REUTERS
THE spectacular landing on Mars by the Curiosity rover yesterday has mesmerised the world.
The rover, whose mission is to determine whether the planet once hosted life, is designed to scour the planet’s surface for the basic ingredients of life, such as carbon, nitrogen, phosphorus, sulphur and oxygen.
Nuclear-powered, the size of a small car and packed with scientific tools, cameras and a weather station, Curiosity weighs 1 000kg. It has a robotic arm with a power drill, a laser that can zap distant rocks, a chemistry lab to sniff for the chemical building blocks of life and a detector to measure radiation on the surface.
Nasa used an new “sky crane” manoeuvre to drop the rover gently the last 15m from a “descent module” hovering like a helicopter. The descent module had gone from 21 200km/h – 17 times the speed of sound – to 0km/h in 6½ minutes.

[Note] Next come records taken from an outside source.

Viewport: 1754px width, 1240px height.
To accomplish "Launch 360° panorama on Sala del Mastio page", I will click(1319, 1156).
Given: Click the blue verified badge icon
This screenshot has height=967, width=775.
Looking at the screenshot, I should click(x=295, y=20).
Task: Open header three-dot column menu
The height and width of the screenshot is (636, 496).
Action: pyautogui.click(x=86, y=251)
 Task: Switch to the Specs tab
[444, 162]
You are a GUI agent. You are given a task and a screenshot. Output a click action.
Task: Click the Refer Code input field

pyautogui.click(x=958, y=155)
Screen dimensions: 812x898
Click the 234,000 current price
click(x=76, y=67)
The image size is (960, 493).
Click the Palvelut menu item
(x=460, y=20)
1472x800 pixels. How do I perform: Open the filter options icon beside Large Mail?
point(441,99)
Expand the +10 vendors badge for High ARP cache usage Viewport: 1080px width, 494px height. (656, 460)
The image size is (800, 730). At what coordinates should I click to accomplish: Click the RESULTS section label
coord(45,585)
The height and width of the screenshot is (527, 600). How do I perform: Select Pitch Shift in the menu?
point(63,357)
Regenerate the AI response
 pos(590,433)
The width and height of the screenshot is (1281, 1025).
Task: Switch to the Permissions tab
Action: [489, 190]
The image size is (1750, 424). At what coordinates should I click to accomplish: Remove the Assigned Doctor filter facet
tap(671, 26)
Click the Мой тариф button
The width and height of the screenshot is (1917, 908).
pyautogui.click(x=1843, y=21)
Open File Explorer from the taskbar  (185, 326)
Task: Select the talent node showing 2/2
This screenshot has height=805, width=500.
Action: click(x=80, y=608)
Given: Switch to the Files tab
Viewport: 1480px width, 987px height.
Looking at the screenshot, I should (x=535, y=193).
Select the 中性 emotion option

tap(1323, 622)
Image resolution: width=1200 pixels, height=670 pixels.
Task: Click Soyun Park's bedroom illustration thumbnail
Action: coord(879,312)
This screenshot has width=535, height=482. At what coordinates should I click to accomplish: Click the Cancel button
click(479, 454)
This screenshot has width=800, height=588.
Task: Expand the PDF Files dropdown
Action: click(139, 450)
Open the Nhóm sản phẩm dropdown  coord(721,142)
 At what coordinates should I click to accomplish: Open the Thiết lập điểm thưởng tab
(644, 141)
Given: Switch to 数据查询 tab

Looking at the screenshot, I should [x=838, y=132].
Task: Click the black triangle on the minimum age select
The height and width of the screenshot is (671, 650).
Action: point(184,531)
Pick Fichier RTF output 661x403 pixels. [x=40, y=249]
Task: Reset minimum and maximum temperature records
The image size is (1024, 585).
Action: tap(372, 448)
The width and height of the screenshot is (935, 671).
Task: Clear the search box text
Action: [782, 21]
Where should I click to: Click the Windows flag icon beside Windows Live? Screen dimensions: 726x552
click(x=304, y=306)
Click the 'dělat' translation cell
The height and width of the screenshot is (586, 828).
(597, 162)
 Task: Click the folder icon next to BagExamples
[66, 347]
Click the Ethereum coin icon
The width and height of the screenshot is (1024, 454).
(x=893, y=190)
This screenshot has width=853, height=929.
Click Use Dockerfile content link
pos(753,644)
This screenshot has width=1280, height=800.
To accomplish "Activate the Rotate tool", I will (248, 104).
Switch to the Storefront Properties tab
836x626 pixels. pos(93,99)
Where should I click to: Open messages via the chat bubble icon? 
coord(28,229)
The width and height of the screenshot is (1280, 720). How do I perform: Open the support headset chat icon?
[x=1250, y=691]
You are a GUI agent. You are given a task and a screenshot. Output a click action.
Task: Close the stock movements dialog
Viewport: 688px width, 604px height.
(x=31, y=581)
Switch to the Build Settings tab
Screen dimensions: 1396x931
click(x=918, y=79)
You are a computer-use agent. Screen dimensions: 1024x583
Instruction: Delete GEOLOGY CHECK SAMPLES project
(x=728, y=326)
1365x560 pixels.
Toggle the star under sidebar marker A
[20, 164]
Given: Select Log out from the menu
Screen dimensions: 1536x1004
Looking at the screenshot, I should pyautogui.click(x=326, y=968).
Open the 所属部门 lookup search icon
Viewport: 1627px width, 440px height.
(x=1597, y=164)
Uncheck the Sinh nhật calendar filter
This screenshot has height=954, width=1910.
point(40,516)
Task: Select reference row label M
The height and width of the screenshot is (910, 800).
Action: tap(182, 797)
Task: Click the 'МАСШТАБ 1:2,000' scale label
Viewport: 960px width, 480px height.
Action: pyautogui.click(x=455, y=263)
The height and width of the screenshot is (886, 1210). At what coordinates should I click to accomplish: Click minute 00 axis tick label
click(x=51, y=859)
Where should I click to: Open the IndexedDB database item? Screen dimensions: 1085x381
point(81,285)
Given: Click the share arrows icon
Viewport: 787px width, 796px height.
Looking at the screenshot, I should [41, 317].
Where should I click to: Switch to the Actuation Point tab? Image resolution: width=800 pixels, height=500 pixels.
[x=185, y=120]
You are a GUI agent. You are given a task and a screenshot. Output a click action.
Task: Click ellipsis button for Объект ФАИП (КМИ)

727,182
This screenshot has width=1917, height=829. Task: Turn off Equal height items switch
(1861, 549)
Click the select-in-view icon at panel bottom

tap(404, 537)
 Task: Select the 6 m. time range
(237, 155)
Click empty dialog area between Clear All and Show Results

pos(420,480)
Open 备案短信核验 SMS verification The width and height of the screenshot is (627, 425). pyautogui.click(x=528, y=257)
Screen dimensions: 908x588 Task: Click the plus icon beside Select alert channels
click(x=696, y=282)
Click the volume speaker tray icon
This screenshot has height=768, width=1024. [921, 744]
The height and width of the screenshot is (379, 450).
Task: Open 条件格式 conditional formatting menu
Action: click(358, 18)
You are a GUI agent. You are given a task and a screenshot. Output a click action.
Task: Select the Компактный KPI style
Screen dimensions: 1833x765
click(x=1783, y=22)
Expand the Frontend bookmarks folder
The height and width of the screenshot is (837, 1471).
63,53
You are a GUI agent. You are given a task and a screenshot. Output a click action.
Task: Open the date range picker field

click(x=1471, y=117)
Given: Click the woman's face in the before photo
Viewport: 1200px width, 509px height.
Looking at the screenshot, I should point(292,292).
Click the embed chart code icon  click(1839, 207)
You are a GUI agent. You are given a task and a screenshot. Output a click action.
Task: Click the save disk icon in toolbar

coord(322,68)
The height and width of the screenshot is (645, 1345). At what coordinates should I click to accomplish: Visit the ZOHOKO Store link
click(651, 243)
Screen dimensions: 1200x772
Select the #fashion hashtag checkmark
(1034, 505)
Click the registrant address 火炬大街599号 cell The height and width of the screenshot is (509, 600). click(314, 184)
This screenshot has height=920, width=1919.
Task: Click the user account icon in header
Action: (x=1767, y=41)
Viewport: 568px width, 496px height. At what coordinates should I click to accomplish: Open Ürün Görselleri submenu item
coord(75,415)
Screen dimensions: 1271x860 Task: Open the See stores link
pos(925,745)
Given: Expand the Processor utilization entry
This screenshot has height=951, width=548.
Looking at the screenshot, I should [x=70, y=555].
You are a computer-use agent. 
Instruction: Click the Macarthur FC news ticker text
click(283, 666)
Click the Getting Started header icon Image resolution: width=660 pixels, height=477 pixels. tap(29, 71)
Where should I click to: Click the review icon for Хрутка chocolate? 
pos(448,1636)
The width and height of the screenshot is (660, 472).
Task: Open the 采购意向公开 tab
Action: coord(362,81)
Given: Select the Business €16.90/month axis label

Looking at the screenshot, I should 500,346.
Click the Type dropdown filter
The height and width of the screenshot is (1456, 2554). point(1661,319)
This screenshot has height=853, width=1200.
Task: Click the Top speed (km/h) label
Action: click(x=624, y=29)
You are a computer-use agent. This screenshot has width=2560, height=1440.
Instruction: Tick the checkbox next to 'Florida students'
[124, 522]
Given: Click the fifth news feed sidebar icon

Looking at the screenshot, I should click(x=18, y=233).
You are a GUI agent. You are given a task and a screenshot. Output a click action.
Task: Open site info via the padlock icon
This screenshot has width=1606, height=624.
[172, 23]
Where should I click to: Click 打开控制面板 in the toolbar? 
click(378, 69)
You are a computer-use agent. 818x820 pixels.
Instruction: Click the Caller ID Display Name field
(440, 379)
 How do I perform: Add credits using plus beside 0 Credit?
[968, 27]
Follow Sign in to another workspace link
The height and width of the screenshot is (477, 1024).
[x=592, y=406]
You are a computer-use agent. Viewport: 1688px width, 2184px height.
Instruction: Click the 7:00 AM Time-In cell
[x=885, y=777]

All this drama took place inside a vast impact basin called Gale Crater, near the planet’s equator in its southern hemisphere, where the apparatus will scoop soil and drill and laser rock samples for one Martian year – or 98 Earth weeks.
This trip – a voyage that took more than eight months and spanned 566 million kilometres – is by no means the first probe of Mars. But more than half of the 44 attempts by the US, the Soviets, Europe and Japan since the 1960s have ended in disaster.
Satellites that orbit Mars have sent back images that clearly show dried river beds, large dried deltas and even glimpses of what might be liquid water running down cliffs during summer. This, it is surmised, may be the proof that Mars once harboured the basic ingredients necessary for microbial life to evolve.
It will take some time before scientists can answer that question with authority.
But for now, the tantalising black and white images of the rocky surface of the Gale Crater mark the success of a very complex, ambitious and delicate mission to Mars. Today those involved in the mission are, as one Nasa spokesman put it, “over the moon”.